• Problem statement:
Show every line below where "Open" appears.

• Available records:
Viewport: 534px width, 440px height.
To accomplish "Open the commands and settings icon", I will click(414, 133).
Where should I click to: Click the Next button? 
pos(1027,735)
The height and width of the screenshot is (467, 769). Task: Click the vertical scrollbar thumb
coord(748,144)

---

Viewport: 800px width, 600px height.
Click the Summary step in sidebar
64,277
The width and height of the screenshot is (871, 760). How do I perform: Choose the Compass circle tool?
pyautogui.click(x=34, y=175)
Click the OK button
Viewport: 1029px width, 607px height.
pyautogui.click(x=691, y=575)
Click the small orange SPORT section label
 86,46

...

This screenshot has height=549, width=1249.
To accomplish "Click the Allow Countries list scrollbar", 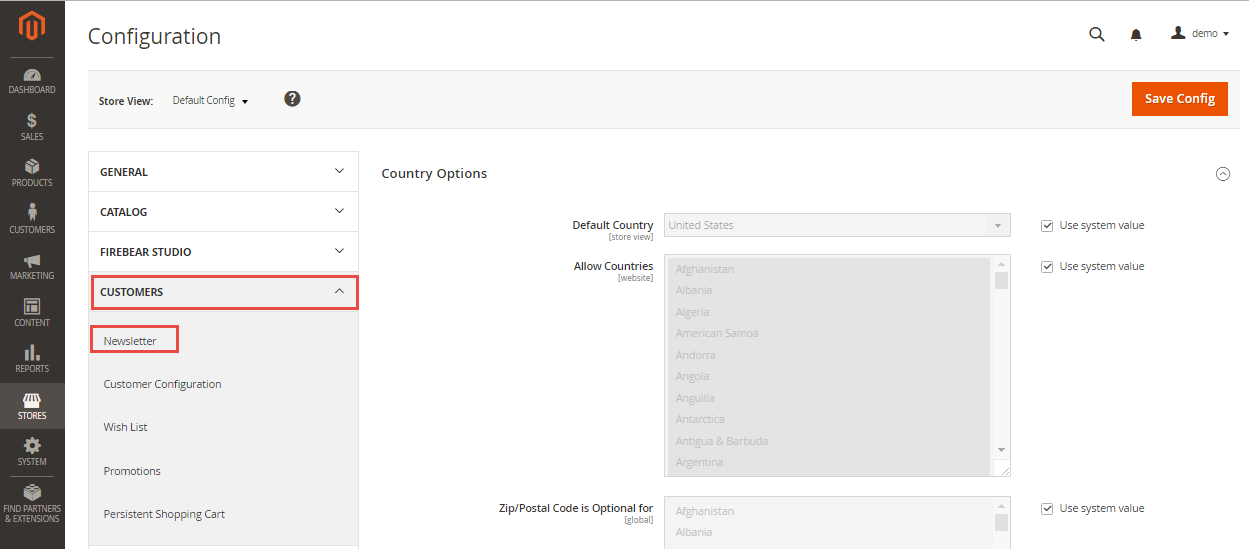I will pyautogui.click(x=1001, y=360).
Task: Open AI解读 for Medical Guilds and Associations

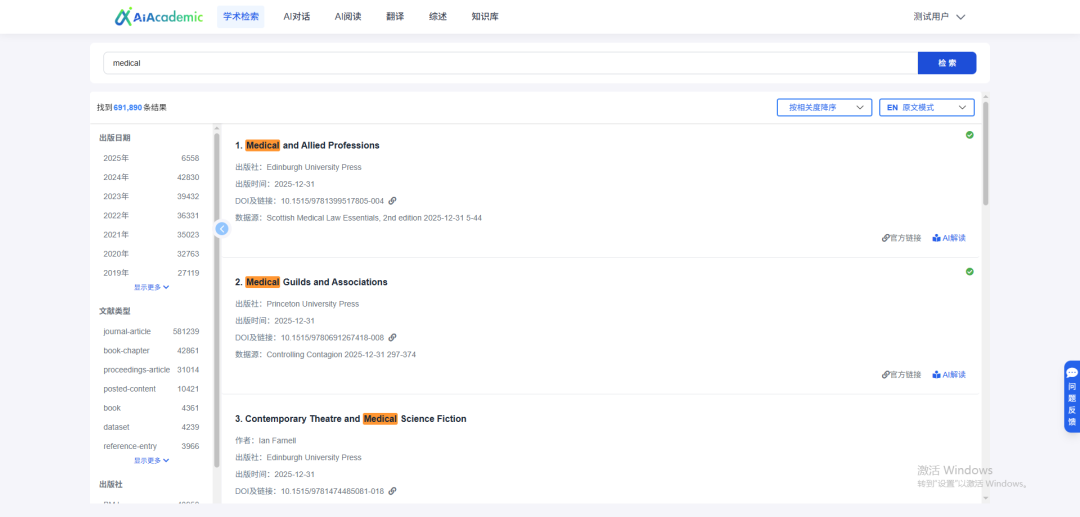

• Answer to this problem:
To accomplish "Open the commands and settings icon", I will click(414, 133).
Task: Open AI解读 for Medical Guilds and Associations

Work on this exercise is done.